Information and communication technology for development (ICT4D) research sporadically leverages information science scholarship. Our qualitative study employs the “information grounds” (IG) lens to investigate the consequences of information exchanges by pregnant women on Facebook, who are vulnerable in the doctor-centric birth culture in rural America. The thematic analysis of in-depth interviews with members and administrators of the Vaginal Birth After Cesarean (VBAC) group shows that positive consequences outweigh negative consequences of information exchanges and lead to the following progression of outcomes: (a) VBAC group as an information ground, (b) social capital (e.g., cognitive, structural, and relational capital) built on the information ground, (c) seven emergent properties of the information ground, and (d) value co-created (e.g., local, affordable, timely, enduring, and reliable support) by VBAC group members.
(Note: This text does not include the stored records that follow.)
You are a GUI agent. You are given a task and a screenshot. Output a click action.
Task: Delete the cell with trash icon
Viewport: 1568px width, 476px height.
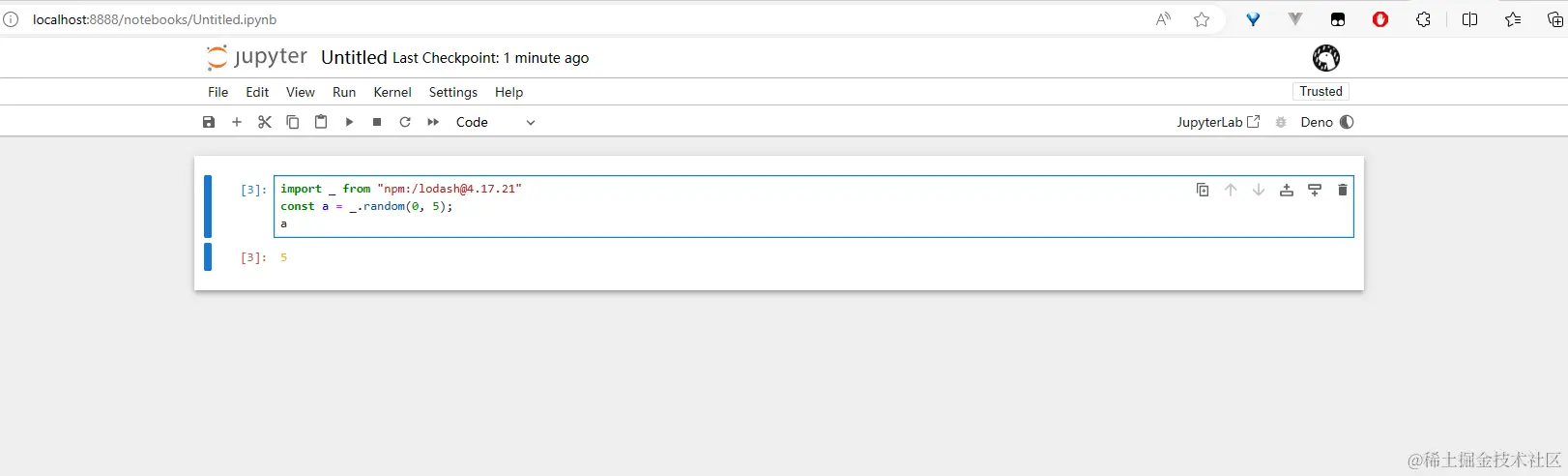click(x=1342, y=190)
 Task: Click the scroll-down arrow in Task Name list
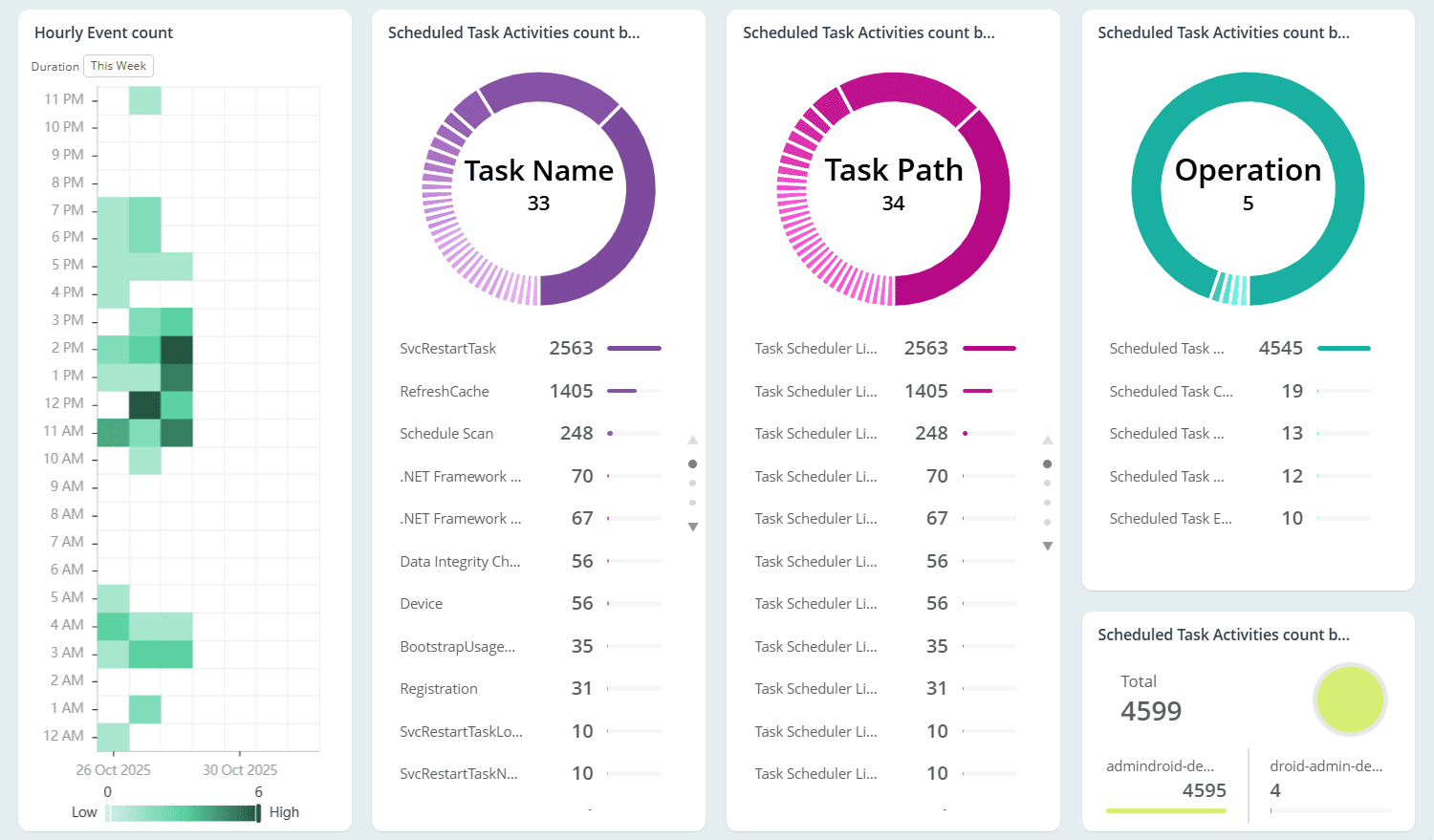tap(692, 527)
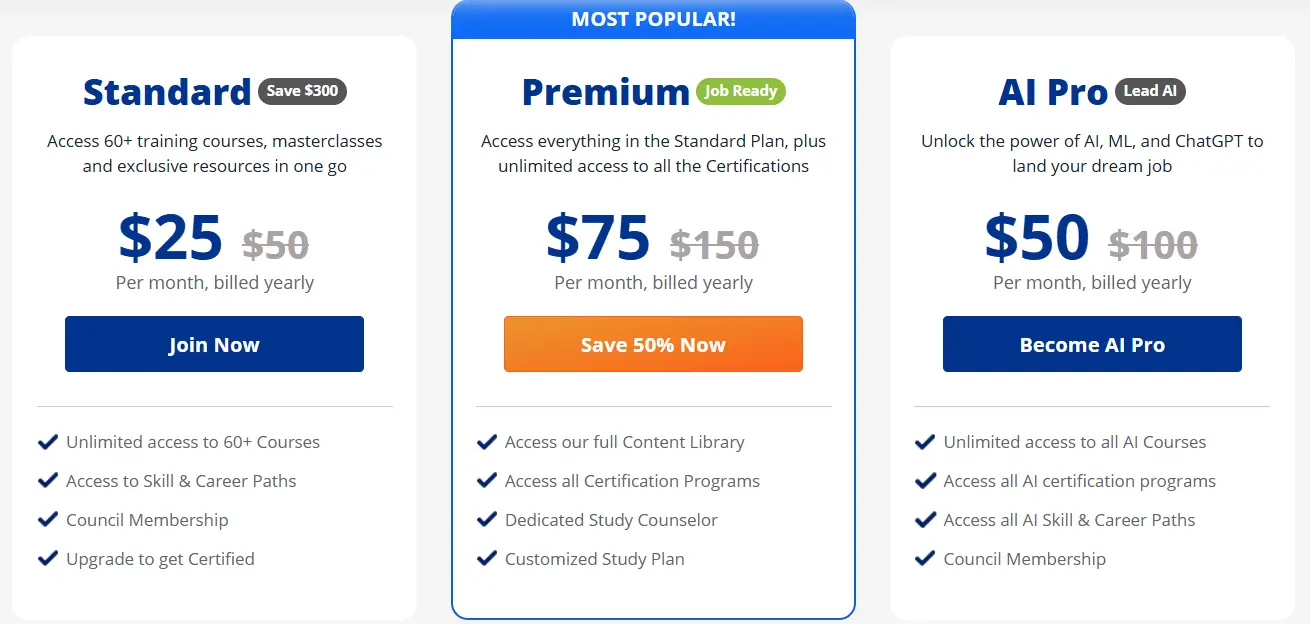Image resolution: width=1310 pixels, height=624 pixels.
Task: Click checkmark beside Unlimited access to 60+ Courses
Action: click(x=47, y=442)
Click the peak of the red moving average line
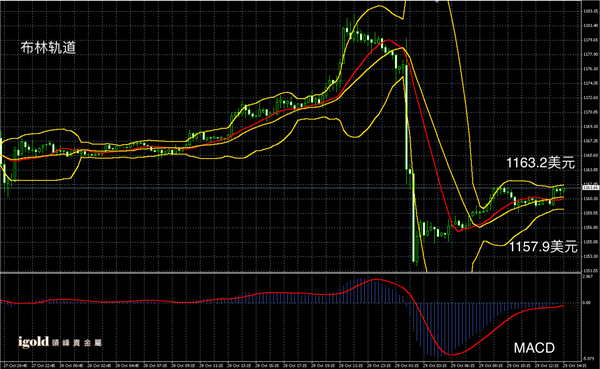This screenshot has height=369, width=600. 388,40
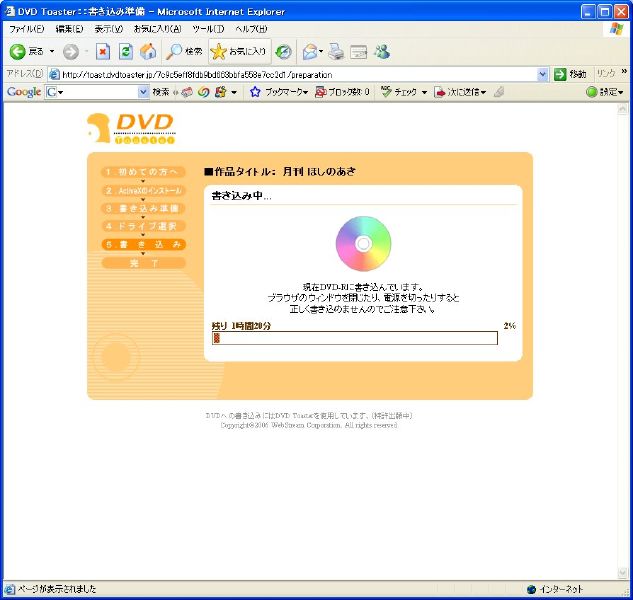Expand the address bar URL dropdown
This screenshot has width=633, height=600.
click(543, 74)
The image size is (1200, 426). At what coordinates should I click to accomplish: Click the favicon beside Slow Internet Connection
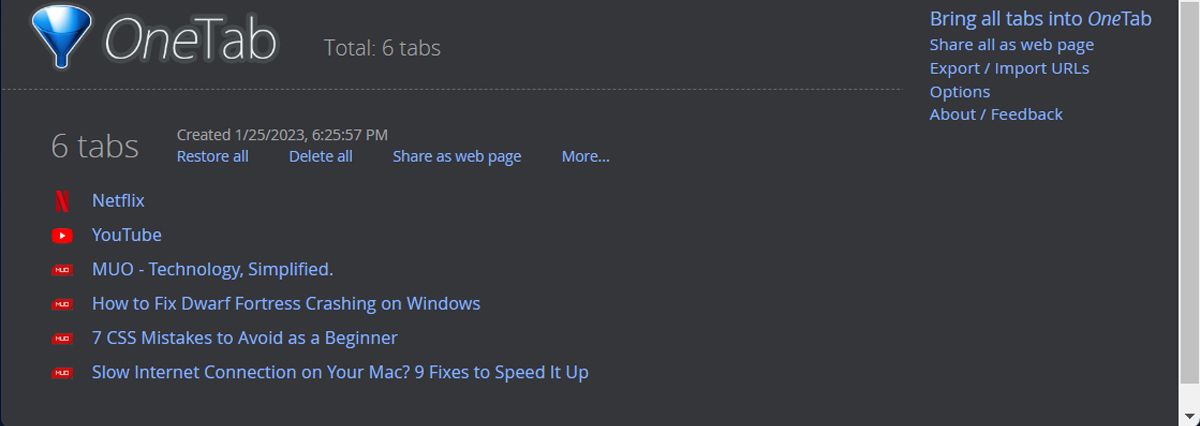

The IG lens reveals the following roles of Facebook, an ICT, in development: (a) a linker that lets people with similar needs and interests convene and shapes their interactions, (b) a prerequisite to building an online, “third place” for social interactions, and (c) an apparatus for ubiquitously seeking, searching, sharing, and storing information in multiple formats and controlling its flow on the VBAC group. This paper fills in six gaps in the ICT4D research.